Additionally, adopting a zero-trust architecture can significantly mitigate threats by ensuring that every access request is verified, whether from inside or outside the network.
This proactive approach ensures that threat actors, both internal and external, face multiple barriers to unauthorised access.
Plan and exercise for when it goes wrong
Regardless of whether it is a malicious attack or unintentional outage, the response is similar and organisations need to respond in a similar manner.
A tried and tested incident response plan, regularly refined through drills and simulations, ensures that the company is prepared for any eventuality.
Likewise, a well-defined governance structure, with clear roles and responsibilities, can make sure there is no single point of failure in recovery plans and can further enhance an organisation’s ability to respond swiftly and effectively to incidents.
Ultimately, to fail is not an option, so companies need to create a shared understanding and blueprint that guides all design and build decisions, while adopting “fail-safe” measures that limit the damage or propagation of a potential outage.

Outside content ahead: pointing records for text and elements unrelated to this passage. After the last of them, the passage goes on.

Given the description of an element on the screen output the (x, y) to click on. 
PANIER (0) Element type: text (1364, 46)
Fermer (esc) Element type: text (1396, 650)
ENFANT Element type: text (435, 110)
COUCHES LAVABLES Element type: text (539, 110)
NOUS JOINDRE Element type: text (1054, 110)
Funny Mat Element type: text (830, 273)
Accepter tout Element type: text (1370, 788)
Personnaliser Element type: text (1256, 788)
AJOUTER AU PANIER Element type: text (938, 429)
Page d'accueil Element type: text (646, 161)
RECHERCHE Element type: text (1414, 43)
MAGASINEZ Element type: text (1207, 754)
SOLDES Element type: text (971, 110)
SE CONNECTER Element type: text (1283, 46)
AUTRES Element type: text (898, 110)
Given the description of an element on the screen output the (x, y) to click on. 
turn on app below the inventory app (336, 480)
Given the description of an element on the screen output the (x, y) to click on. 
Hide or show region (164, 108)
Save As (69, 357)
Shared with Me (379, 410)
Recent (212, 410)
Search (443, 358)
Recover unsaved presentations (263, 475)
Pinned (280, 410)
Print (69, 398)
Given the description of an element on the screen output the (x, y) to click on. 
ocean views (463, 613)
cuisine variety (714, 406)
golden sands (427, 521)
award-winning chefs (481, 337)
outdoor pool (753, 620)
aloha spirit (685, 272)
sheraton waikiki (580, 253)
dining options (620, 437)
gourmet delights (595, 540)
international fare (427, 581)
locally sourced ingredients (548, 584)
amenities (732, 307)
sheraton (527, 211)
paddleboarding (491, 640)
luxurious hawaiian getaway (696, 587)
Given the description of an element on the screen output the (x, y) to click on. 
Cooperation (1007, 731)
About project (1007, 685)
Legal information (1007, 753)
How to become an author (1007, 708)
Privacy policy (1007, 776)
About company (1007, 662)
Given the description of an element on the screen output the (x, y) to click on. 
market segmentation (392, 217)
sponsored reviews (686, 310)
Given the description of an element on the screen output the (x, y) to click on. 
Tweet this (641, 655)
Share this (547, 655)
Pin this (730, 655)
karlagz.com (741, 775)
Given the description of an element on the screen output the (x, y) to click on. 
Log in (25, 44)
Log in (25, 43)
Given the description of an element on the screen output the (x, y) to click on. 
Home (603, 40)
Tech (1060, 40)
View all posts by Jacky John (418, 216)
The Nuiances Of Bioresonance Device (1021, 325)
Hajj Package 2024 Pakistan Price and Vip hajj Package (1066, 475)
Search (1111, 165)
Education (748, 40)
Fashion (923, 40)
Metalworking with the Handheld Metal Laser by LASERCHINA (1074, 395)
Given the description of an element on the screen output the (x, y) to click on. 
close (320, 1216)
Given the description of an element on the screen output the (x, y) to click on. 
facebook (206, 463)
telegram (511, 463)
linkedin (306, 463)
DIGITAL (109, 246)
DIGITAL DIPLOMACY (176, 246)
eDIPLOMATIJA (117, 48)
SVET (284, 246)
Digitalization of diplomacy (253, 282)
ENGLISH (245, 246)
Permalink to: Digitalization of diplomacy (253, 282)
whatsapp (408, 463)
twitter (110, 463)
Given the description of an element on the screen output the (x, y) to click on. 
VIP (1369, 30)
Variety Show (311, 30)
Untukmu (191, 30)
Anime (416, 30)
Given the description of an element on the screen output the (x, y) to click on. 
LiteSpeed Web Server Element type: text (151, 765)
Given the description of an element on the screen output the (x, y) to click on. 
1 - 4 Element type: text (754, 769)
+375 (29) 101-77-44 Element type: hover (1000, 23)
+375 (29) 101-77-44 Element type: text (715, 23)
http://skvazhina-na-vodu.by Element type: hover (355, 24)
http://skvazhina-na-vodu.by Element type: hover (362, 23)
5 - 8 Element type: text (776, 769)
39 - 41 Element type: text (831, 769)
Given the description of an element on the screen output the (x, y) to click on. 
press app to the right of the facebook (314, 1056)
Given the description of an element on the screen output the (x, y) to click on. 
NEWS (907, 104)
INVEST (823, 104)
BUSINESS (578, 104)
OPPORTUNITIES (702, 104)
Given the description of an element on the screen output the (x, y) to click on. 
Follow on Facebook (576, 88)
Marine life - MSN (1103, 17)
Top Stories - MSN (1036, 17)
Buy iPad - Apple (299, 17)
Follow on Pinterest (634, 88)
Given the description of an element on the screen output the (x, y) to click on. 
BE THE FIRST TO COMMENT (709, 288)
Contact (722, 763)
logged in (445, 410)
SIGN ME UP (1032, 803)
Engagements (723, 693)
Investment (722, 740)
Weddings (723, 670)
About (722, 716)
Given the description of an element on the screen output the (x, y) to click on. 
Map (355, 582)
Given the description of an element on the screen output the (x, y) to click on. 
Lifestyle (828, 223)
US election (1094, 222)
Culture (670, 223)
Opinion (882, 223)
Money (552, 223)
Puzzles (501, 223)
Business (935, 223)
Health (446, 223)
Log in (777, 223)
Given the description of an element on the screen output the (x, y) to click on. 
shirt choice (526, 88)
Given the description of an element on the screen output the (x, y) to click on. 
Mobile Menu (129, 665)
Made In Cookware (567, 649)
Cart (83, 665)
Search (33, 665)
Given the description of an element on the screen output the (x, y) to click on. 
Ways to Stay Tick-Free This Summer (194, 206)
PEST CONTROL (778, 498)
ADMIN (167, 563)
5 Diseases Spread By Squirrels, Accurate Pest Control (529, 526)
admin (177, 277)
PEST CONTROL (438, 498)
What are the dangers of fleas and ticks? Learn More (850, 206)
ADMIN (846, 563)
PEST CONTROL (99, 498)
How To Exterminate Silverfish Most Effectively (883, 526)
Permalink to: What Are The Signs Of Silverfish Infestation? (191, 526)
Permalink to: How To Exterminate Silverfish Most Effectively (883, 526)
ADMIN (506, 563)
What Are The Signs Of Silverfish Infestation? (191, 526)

Measures such as wargaming and scenario planning support companies in navigating failure and practice recovery processes.
In today’s digital age, with the ever-growing need to outsource services to third-party suppliers, the importance of a multi-layered approach to cyber security risk management, security architecture and resilience cannot be overstated.
Comprehensive risk assessments, robust policies and procedures that feed into operational resilience strategies, meticulous testing and release cycles and recognised security frameworks, are the hallmarks of a strong security posture and resilience.
These measures ensure that even when unexpected issues arise, such as those seen with CrowdStrike, organisations can respond swiftly and effectively, minimising disruption and maintaining trust.